» **Material to process**
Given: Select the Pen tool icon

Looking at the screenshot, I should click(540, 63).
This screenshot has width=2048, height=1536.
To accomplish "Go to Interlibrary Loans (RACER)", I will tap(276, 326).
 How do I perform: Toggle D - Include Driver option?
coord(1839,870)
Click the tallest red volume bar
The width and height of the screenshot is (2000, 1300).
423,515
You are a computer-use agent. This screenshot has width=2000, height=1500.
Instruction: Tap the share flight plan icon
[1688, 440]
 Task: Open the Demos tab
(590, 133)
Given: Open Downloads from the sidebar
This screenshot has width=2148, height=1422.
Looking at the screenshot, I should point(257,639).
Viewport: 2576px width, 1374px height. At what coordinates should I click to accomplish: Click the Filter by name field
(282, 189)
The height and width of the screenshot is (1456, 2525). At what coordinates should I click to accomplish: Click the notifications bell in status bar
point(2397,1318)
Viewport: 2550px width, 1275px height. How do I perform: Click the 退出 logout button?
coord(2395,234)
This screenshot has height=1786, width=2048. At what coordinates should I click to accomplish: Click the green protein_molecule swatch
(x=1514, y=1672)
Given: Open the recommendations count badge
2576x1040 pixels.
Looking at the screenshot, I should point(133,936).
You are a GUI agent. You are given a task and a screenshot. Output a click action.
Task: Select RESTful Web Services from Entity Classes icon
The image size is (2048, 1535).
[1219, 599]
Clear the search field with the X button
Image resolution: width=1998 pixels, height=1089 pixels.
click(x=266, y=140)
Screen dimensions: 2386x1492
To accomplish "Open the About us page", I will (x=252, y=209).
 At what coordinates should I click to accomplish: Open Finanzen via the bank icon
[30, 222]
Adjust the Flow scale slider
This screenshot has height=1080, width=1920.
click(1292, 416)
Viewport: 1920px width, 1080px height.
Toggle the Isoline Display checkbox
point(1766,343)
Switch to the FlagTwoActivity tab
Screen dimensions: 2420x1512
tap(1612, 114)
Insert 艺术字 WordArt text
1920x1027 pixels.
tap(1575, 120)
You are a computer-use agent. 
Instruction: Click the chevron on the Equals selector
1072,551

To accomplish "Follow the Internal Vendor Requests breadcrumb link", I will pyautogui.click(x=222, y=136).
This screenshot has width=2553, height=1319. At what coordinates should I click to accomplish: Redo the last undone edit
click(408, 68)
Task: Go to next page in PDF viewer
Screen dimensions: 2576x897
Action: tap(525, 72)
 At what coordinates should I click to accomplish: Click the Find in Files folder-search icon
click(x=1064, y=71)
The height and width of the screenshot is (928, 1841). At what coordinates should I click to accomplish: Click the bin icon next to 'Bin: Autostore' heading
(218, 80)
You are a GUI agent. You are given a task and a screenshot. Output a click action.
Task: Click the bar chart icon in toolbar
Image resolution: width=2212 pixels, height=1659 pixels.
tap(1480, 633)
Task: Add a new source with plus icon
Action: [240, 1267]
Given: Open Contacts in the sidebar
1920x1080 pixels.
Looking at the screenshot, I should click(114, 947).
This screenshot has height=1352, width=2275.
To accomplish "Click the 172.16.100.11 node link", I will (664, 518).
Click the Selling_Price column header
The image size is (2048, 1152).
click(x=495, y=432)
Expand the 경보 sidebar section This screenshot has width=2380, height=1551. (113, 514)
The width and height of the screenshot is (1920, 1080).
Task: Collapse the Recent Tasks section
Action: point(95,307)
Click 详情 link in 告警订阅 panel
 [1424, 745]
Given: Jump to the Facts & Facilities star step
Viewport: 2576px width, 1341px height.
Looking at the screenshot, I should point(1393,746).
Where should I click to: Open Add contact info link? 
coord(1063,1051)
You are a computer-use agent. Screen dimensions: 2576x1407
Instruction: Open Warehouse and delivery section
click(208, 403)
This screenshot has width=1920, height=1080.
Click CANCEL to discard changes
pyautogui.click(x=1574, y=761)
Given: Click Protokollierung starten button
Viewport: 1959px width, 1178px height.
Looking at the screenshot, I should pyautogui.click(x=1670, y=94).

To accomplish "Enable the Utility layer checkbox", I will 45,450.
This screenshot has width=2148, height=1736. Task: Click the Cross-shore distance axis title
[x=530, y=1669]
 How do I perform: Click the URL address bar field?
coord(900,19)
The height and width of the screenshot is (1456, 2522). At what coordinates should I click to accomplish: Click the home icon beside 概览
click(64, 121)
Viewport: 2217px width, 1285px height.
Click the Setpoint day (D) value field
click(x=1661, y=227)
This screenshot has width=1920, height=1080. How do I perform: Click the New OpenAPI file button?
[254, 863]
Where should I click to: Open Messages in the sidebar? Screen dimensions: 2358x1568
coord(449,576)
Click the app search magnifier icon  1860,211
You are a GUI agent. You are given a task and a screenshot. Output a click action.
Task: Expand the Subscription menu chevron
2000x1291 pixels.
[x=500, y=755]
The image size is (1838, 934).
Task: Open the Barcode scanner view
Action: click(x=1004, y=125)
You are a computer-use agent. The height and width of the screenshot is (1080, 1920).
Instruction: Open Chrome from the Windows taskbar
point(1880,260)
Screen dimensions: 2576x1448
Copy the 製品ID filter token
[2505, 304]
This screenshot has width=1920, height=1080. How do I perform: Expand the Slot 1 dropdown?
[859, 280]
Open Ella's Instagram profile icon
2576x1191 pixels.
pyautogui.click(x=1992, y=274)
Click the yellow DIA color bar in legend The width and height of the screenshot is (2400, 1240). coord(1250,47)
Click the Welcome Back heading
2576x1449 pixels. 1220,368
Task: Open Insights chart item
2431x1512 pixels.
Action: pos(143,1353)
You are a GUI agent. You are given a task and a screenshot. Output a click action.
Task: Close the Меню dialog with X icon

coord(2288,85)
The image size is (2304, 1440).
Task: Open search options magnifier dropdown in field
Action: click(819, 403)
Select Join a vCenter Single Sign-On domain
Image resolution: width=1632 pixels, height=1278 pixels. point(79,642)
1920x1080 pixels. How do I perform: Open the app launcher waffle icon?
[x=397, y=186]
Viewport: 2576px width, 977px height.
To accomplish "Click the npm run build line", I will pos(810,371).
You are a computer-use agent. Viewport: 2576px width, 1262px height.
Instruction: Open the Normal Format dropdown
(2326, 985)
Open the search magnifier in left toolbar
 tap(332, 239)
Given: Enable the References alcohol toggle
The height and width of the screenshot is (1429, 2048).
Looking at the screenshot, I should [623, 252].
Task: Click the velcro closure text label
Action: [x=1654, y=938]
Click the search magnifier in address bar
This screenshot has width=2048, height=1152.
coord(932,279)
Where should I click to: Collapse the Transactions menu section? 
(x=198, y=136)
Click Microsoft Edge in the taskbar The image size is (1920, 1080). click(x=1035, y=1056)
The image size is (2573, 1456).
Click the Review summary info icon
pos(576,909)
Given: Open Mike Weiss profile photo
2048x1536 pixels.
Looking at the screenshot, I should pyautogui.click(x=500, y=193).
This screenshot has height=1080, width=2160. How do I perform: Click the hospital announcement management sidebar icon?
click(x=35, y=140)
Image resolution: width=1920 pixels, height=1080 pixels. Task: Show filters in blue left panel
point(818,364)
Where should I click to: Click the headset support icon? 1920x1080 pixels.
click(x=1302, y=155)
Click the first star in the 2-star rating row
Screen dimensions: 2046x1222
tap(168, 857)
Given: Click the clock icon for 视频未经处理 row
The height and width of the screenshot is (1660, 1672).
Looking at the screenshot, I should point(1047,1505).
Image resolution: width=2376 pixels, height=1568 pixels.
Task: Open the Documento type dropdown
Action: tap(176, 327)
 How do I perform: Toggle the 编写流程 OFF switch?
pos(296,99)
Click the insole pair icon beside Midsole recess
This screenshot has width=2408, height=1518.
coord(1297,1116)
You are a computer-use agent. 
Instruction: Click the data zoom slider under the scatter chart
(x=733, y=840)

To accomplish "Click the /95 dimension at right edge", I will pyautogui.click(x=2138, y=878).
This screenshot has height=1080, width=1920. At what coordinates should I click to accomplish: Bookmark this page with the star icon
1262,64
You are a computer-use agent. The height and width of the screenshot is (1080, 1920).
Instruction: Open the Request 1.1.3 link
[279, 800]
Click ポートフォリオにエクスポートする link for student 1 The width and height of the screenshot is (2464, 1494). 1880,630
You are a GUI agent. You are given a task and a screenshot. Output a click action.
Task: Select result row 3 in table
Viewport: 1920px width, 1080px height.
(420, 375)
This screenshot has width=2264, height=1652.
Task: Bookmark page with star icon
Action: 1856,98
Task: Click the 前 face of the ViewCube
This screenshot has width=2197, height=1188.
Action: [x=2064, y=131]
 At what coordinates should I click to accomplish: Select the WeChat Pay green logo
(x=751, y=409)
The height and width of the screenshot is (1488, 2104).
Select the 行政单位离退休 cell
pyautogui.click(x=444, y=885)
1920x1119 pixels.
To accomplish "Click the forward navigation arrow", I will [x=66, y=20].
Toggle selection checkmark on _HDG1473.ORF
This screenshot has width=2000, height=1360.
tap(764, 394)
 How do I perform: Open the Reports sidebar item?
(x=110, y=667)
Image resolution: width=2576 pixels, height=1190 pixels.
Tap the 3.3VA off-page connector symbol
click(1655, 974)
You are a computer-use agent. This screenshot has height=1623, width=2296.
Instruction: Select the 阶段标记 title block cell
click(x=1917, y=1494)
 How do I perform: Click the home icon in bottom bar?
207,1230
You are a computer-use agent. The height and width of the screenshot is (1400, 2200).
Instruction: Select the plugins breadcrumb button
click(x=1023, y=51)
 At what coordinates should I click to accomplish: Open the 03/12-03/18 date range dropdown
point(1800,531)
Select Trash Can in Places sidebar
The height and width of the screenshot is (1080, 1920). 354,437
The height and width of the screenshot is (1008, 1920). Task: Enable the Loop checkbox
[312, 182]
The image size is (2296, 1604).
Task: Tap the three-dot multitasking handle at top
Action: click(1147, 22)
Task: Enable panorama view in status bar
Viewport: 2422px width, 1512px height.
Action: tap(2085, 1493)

» **Task requirements**
Pick every line containing the word "computer" out of the material, and copy those lines.

» **Written answer**
You are a computer-use agent. This screenshot has width=2000, height=1500.
You are a computer-use agent. 
You are a computer-use agent. Screen dimensions: 2576x1407
You are a computer-use agent. The height and width of the screenshot is (1080, 1920).
You are a computer-use agent. Viewport: 2576px width, 1262px height.
You are a computer-use agent. 
You are a computer-use agent. The height and width of the screenshot is (1080, 1920).
You are a computer-use agent. This screenshot has height=1623, width=2296.
You are a computer-use agent. The height and width of the screenshot is (1400, 2200).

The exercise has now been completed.